3 Ai CRITICI che hanno trattato male l’ultimo lavoro di Federico MOCCIA, l’artista che ha legato il suo marchio AMORI alla Fortitudo sempre in pericolo di estinzione se tutti i suoi innamorati veri non faranno un assemblea permanente con il responsabile dei tifosi Pellacani per arrivare alla soluzione antifallimento. Soltanto per questo gesto tutto quello che scrive, canta, produce, merita dieci.
2 Ad Andrea BARGNANI che per spiegarci la nuova dimensione raggiunta con i Raptors racconta in questo modo la scoperta della serenità: “ Io tiro appena vedo luce, se segno bene, altrimenti pazienza”. Già.
1 Al CROSARIOL che sul campo di Avellino cercava di far capire a tutti, meno che all’allenatore, cosa gli stava passando per la testa mentre gli avversari passavano sul suo fantasma. Certo era impegnato nel famoso ciapa no esoterico con Vitali poco vitale, con Gigli poco candido, con Datome vicinissimo a dacome?, con Giachetti rimasto senza alamari sulla spalla che faceva male ogni volta che giocava male.
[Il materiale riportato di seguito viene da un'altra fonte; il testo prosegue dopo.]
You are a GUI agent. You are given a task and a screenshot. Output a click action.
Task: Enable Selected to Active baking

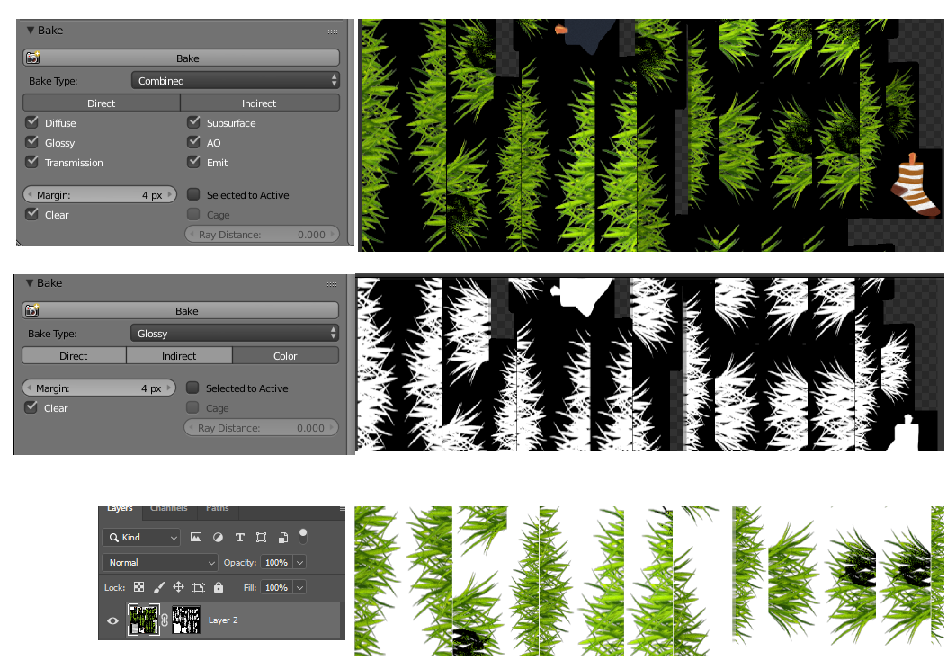click(x=192, y=194)
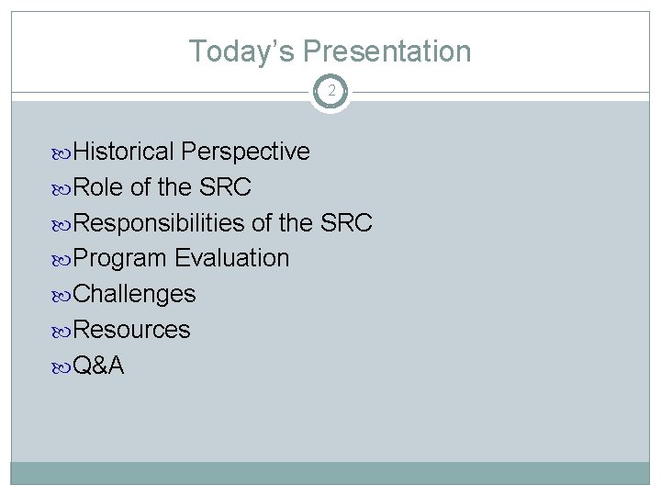Click bullet icon beside Historical Perspective
Viewport: 661px width, 496px height.
[62, 154]
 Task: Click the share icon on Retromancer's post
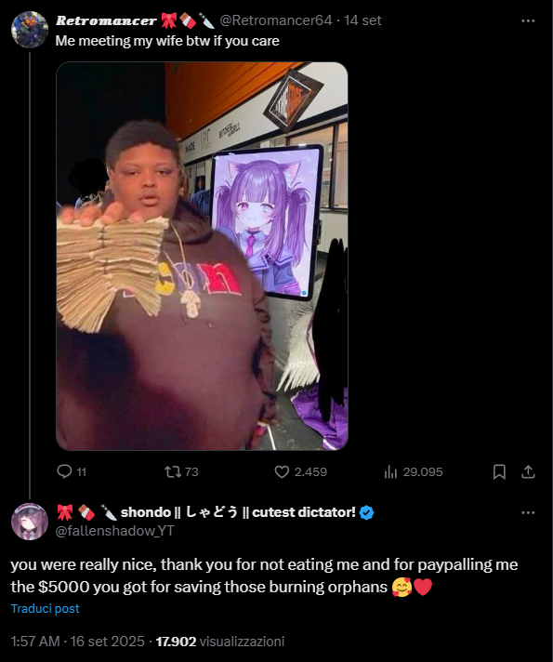528,471
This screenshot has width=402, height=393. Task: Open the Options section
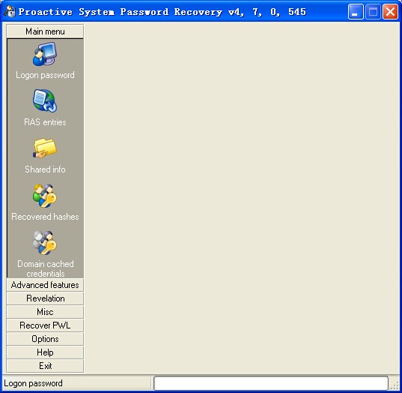[x=45, y=339]
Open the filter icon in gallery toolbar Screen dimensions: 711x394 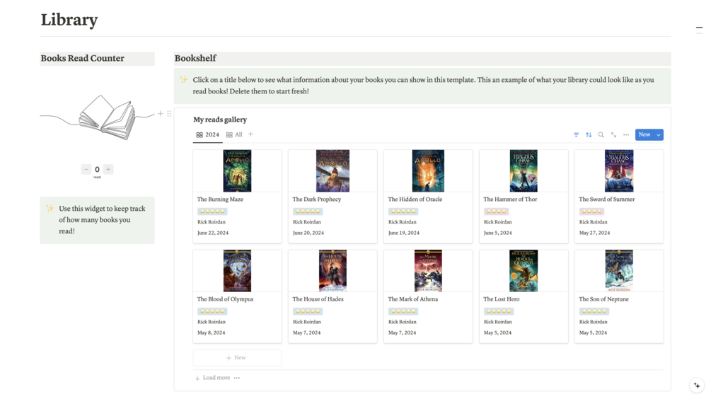(576, 134)
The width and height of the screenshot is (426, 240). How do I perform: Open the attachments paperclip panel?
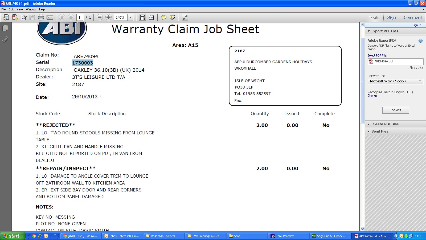click(x=5, y=39)
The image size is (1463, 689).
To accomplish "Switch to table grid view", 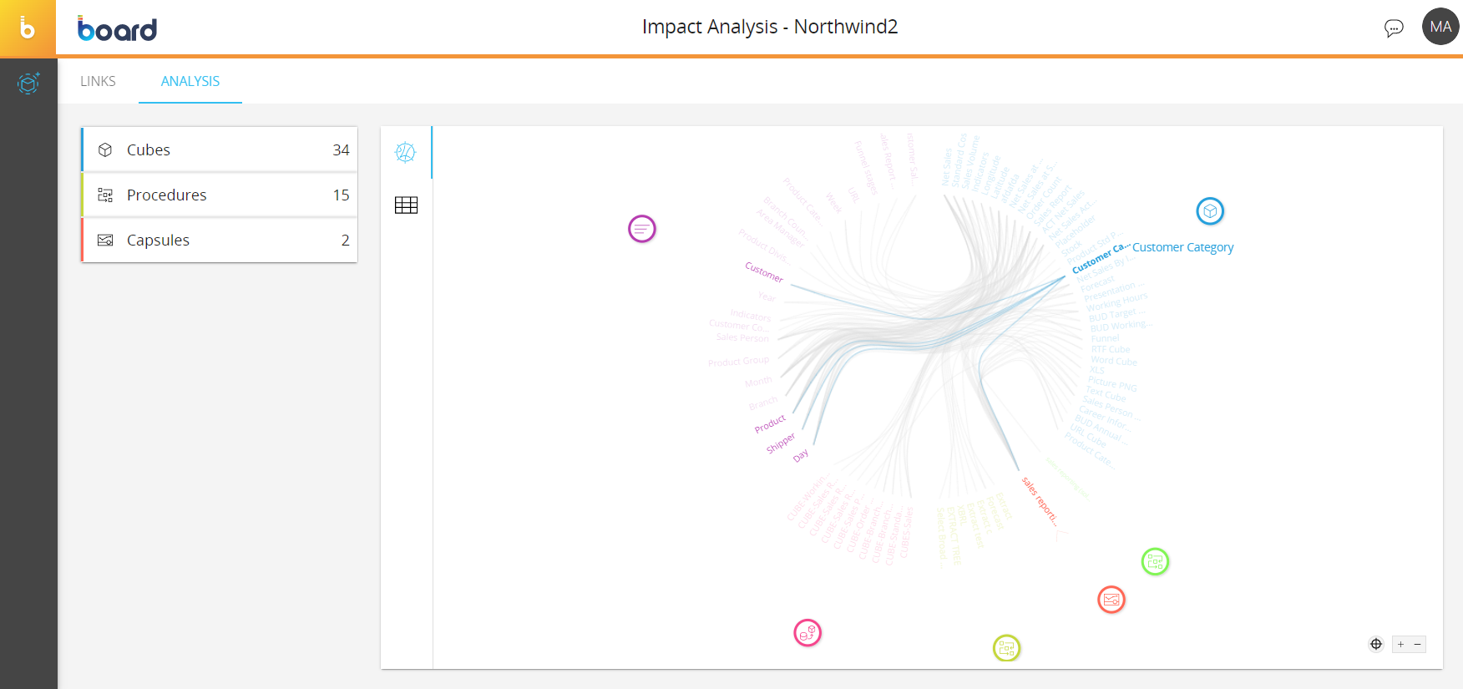I will click(406, 205).
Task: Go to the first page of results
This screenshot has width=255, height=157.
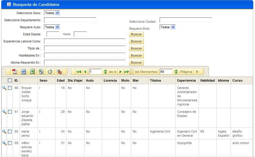Action: tap(79, 72)
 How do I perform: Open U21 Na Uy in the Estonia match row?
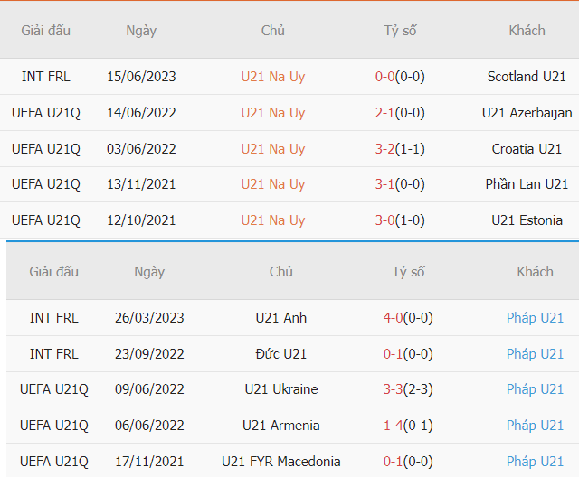[x=272, y=220]
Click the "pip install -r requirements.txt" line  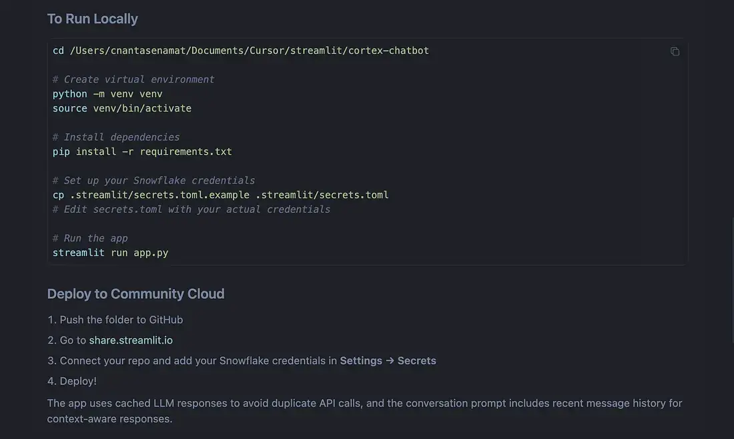point(142,151)

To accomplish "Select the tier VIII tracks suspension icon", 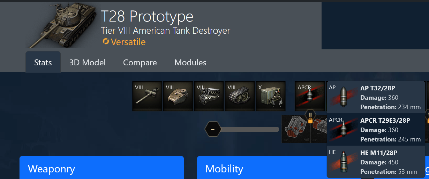I will click(x=240, y=96).
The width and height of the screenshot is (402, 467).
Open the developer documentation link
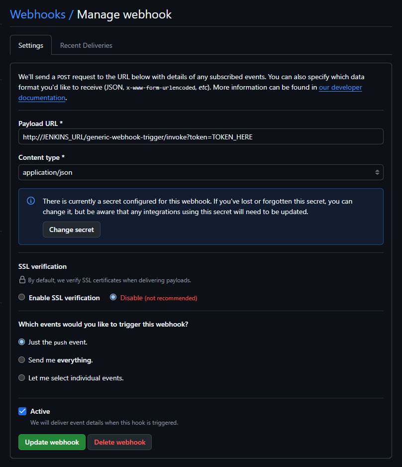pos(340,88)
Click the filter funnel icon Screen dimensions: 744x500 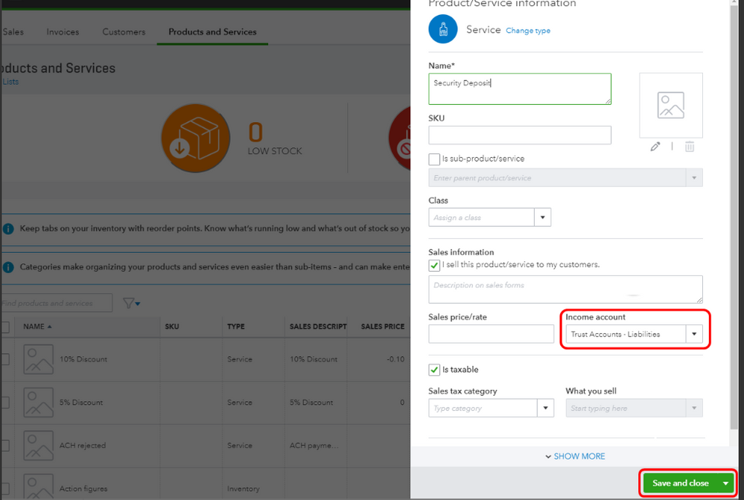[x=130, y=303]
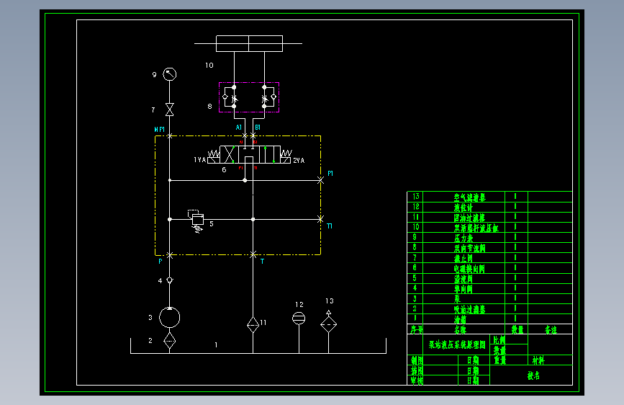Image resolution: width=624 pixels, height=405 pixels.
Task: Click the pressure gauge symbol labeled 9
Action: click(x=170, y=74)
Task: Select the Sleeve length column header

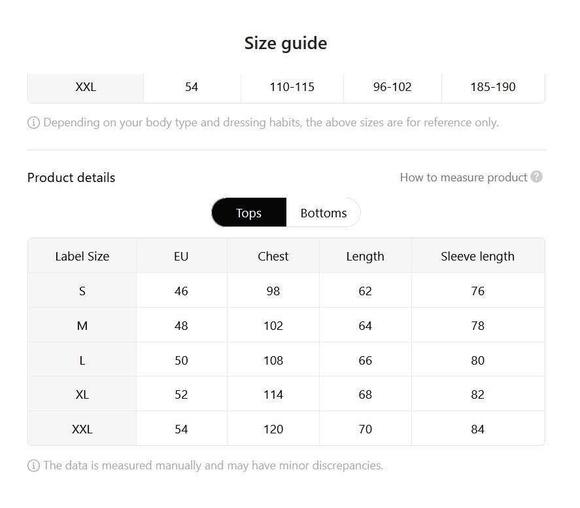Action: coord(477,256)
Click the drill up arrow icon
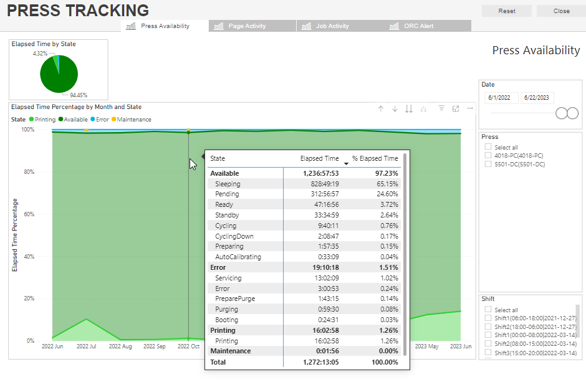The width and height of the screenshot is (586, 382). pyautogui.click(x=381, y=108)
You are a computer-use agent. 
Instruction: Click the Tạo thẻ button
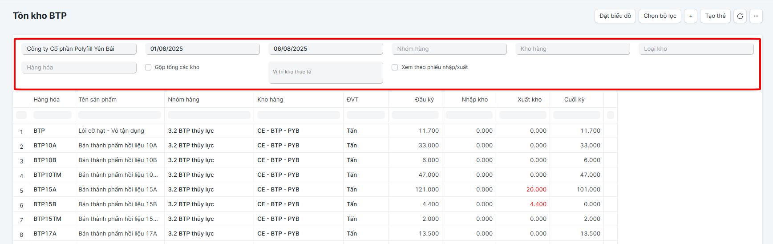pyautogui.click(x=715, y=16)
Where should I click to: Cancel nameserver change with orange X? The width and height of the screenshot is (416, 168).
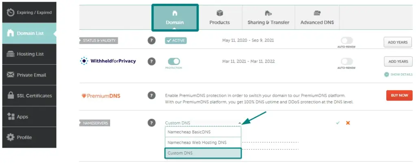348,123
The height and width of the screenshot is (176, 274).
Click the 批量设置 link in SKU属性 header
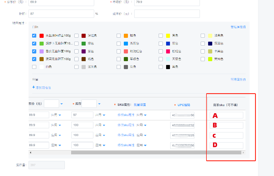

0 Alla LEGA come premio speciale per la coppa Italia che sta per partire. Mettere le due squadre campane alla prima giornata, lasciare il vuoto per la seconda, è un capolavoro che qualifica tutto il resto, calendari, soste, orari, accidia nel caso Napoli, ignavia in tutto quello che avrebbe dovuto essere il bene comune.